-- Opening Marker --

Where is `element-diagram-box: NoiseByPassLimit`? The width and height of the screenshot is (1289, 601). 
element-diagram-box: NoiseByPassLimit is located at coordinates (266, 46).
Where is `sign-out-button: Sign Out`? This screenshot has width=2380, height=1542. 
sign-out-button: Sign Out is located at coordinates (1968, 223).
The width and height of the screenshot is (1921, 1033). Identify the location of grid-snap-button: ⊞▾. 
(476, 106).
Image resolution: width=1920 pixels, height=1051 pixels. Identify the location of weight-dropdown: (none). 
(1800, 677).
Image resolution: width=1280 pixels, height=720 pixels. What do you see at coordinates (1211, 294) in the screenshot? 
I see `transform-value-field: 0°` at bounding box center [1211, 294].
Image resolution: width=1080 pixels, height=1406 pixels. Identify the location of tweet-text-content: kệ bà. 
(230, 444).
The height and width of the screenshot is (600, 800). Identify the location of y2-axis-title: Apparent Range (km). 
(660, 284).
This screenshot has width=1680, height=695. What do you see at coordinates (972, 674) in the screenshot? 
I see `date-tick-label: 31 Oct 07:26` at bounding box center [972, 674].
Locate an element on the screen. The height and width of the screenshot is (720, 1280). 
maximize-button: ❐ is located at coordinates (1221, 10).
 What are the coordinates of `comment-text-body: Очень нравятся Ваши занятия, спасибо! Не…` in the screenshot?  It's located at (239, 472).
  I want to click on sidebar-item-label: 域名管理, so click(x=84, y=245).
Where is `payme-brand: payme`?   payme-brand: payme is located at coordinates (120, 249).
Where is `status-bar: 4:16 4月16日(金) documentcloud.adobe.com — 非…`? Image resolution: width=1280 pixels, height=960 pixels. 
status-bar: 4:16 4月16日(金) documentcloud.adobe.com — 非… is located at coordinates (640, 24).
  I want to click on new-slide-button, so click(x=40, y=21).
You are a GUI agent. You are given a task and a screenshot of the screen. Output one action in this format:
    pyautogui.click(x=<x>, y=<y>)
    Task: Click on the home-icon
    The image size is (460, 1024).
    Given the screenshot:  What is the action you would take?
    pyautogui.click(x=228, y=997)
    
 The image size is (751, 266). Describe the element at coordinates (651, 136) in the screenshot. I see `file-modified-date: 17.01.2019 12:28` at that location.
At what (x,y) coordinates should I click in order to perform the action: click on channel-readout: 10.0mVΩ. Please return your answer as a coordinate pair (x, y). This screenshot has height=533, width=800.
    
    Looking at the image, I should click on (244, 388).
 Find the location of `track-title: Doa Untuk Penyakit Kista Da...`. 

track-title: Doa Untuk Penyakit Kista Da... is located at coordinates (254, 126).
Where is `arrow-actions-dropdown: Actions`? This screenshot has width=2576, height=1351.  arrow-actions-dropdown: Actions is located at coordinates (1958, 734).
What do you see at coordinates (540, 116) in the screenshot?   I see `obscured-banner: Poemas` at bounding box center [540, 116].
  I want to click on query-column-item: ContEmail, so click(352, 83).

-- Closing Marker --

• _Aim of the task_: Return every one of the records above word for word, with nothing changed.

• _Finished exercise_:
Where is `element-diagram-box: NoiseByPassLimit`? The width and height of the screenshot is (1289, 601). 
element-diagram-box: NoiseByPassLimit is located at coordinates (266, 46).
Where is `sign-out-button: Sign Out`? This screenshot has width=2380, height=1542. 
sign-out-button: Sign Out is located at coordinates (1968, 223).
The width and height of the screenshot is (1921, 1033). Identify the location of grid-snap-button: ⊞▾. 
(476, 106).
Image resolution: width=1920 pixels, height=1051 pixels. Identify the location of weight-dropdown: (none). 
(1800, 677).
Image resolution: width=1280 pixels, height=720 pixels. What do you see at coordinates (1211, 294) in the screenshot? 
I see `transform-value-field: 0°` at bounding box center [1211, 294].
Image resolution: width=1080 pixels, height=1406 pixels. Identify the location of tweet-text-content: kệ bà. 
(230, 444).
The height and width of the screenshot is (600, 800). Identify the location of y2-axis-title: Apparent Range (km). 
(660, 284).
This screenshot has width=1680, height=695. What do you see at coordinates (972, 674) in the screenshot? 
I see `date-tick-label: 31 Oct 07:26` at bounding box center [972, 674].
Locate an element on the screen. The height and width of the screenshot is (720, 1280). 
maximize-button: ❐ is located at coordinates (1221, 10).
 What are the coordinates of `comment-text-body: Очень нравятся Ваши занятия, спасибо! Не…` in the screenshot?  It's located at (239, 472).
  I want to click on sidebar-item-label: 域名管理, so click(x=84, y=245).
Where is `payme-brand: payme`?   payme-brand: payme is located at coordinates (120, 249).
Where is `status-bar: 4:16 4月16日(金) documentcloud.adobe.com — 非…`? Image resolution: width=1280 pixels, height=960 pixels. 
status-bar: 4:16 4月16日(金) documentcloud.adobe.com — 非… is located at coordinates (640, 24).
  I want to click on new-slide-button, so click(x=40, y=21).
You are a GUI agent. You are given a task and a screenshot of the screen. Output one action in this format:
    pyautogui.click(x=<x>, y=<y>)
    Task: Click on the home-icon
    The image size is (460, 1024).
    Given the screenshot:  What is the action you would take?
    pyautogui.click(x=228, y=997)
    
 The image size is (751, 266). Describe the element at coordinates (651, 136) in the screenshot. I see `file-modified-date: 17.01.2019 12:28` at that location.
At what (x,y) coordinates should I click in order to perform the action: click on channel-readout: 10.0mVΩ. Please return your answer as a coordinate pair (x, y). This screenshot has height=533, width=800.
    
    Looking at the image, I should click on (244, 388).
 Find the location of `track-title: Doa Untuk Penyakit Kista Da...`. 

track-title: Doa Untuk Penyakit Kista Da... is located at coordinates (254, 126).
Where is `arrow-actions-dropdown: Actions`? This screenshot has width=2576, height=1351.  arrow-actions-dropdown: Actions is located at coordinates (1958, 734).
What do you see at coordinates (540, 116) in the screenshot?   I see `obscured-banner: Poemas` at bounding box center [540, 116].
  I want to click on query-column-item: ContEmail, so click(352, 83).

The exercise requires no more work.